- [Data extract]
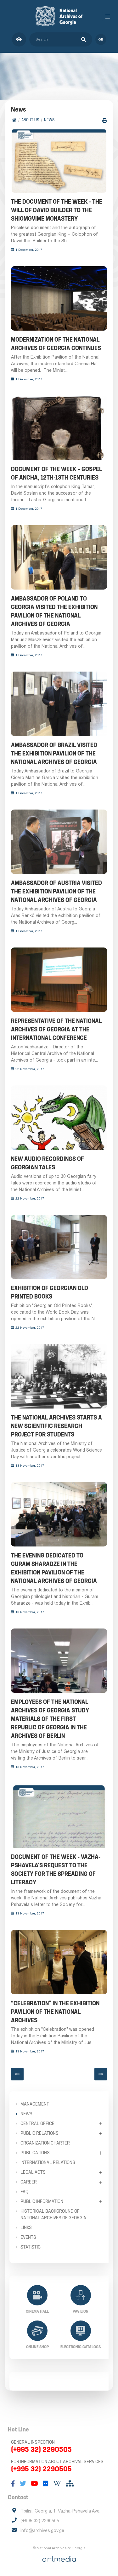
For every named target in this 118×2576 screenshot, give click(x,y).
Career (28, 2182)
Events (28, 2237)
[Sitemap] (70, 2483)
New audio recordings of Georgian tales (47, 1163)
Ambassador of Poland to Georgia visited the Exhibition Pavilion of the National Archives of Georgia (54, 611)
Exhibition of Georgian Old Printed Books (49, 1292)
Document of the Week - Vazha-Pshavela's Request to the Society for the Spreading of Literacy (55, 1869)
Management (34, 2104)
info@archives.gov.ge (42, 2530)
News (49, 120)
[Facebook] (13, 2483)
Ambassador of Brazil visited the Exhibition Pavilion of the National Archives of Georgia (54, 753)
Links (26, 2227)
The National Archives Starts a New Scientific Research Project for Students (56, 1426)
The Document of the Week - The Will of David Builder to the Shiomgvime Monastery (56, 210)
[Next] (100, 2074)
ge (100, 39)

- [What you should do] From the line holding "The Document of" down to the final line above, quote every line exactly and only those lines.

- [Answer to this task]
The Document of the Week - The Will of David Builder to the Shiomgvime Monastery (56, 210)
[Next] (100, 2074)
ge (100, 39)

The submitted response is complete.